Provided material:
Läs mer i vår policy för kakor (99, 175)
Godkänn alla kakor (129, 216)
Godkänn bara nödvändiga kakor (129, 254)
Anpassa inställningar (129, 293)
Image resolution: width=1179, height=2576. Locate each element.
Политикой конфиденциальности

---

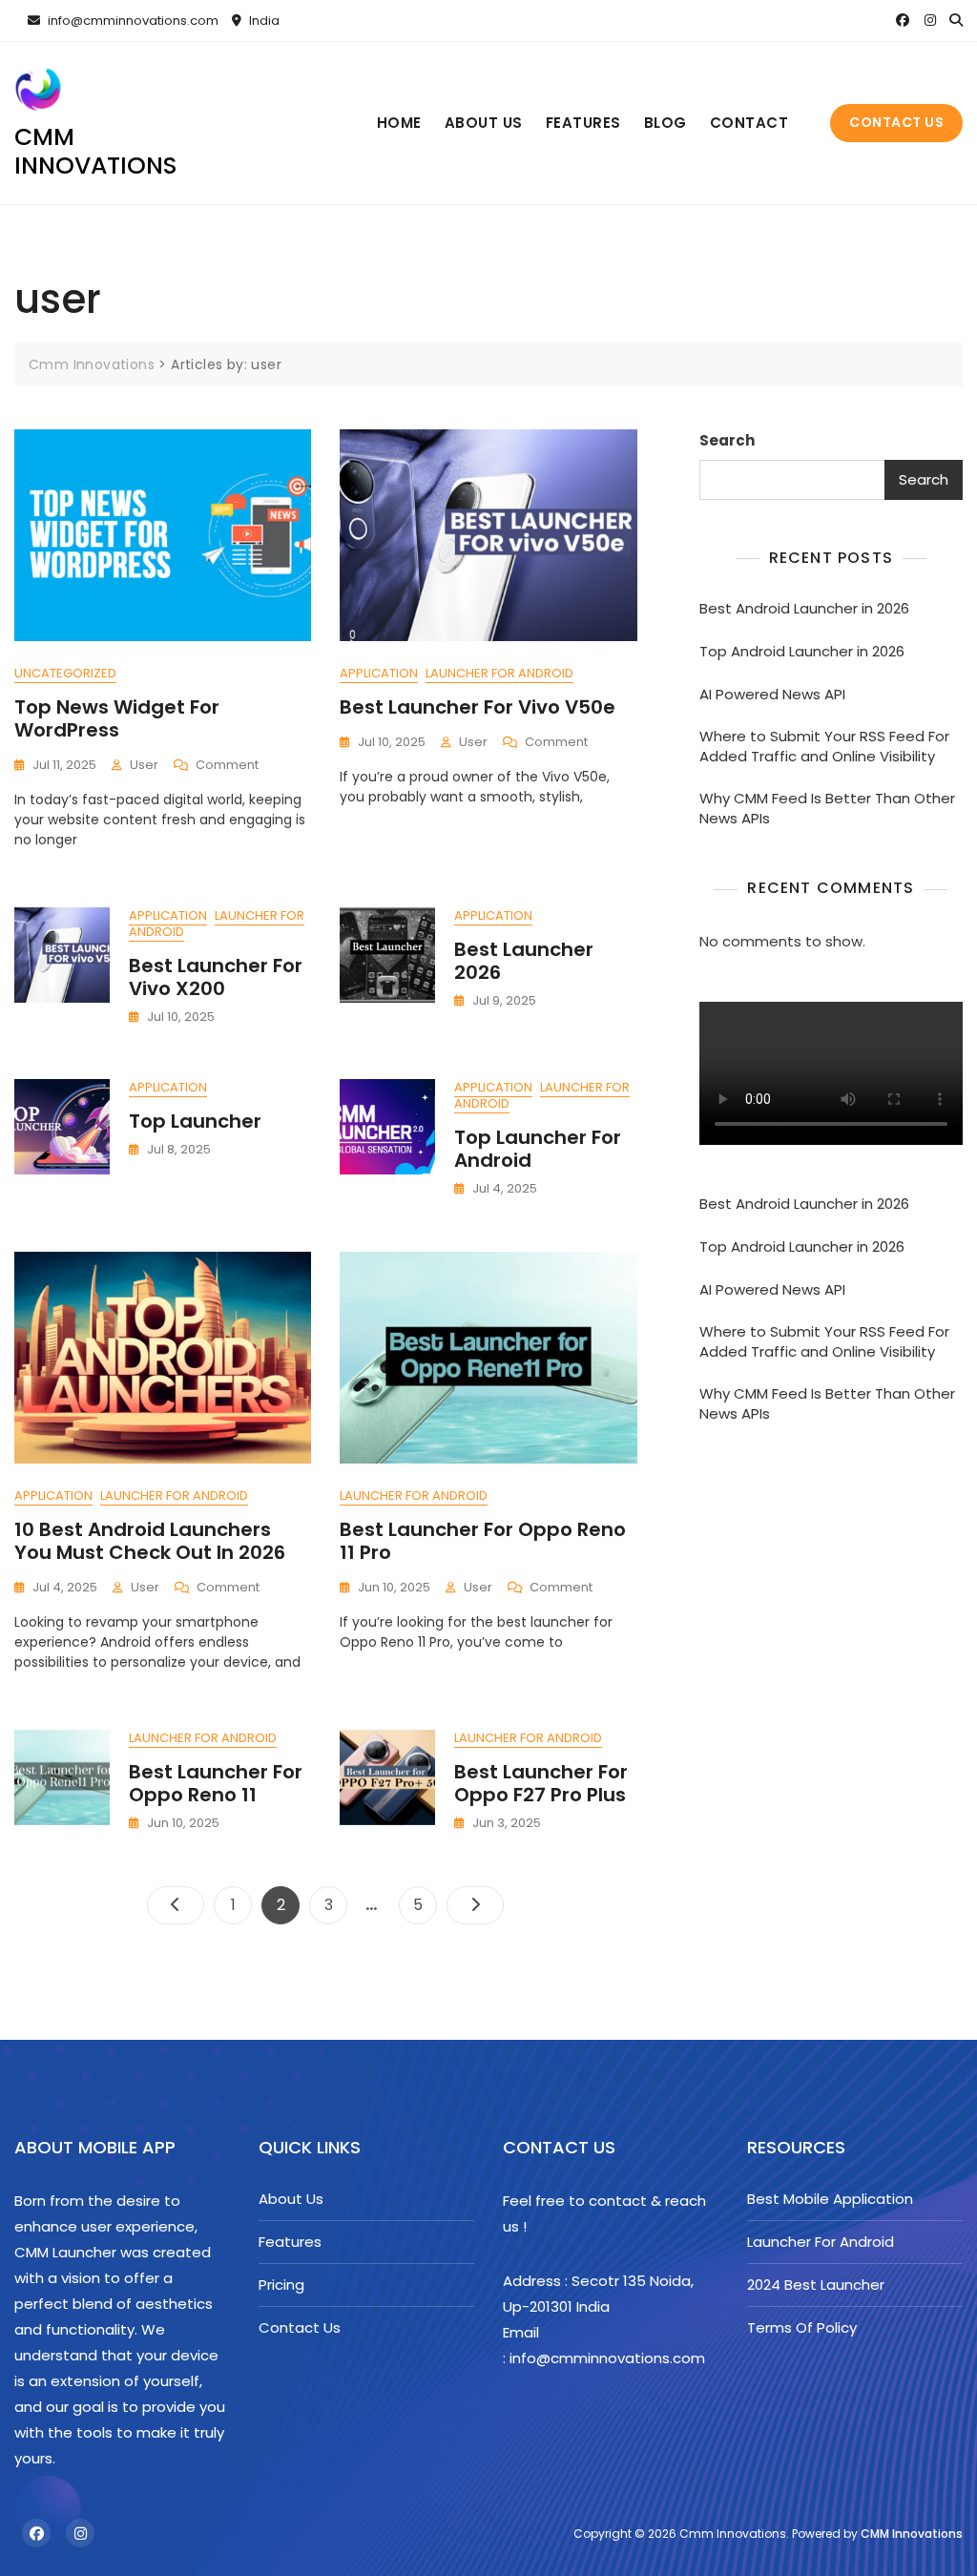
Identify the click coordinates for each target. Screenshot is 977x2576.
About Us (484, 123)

Work to be completed:
Return exactly the lines above from the line that has "Läs mer i vår policy för kakor (99, 175)" through the line that has "Политикой конфиденциальности", inclusive, and nothing else.

Task answer:
Läs mer i vår policy för kakor (99, 175)
Godkänn alla kakor (129, 216)
Godkänn bara nödvändiga kakor (129, 254)
Anpassa inställningar (129, 293)
Image resolution: width=1179, height=2576. Locate each element.
Политикой конфиденциальности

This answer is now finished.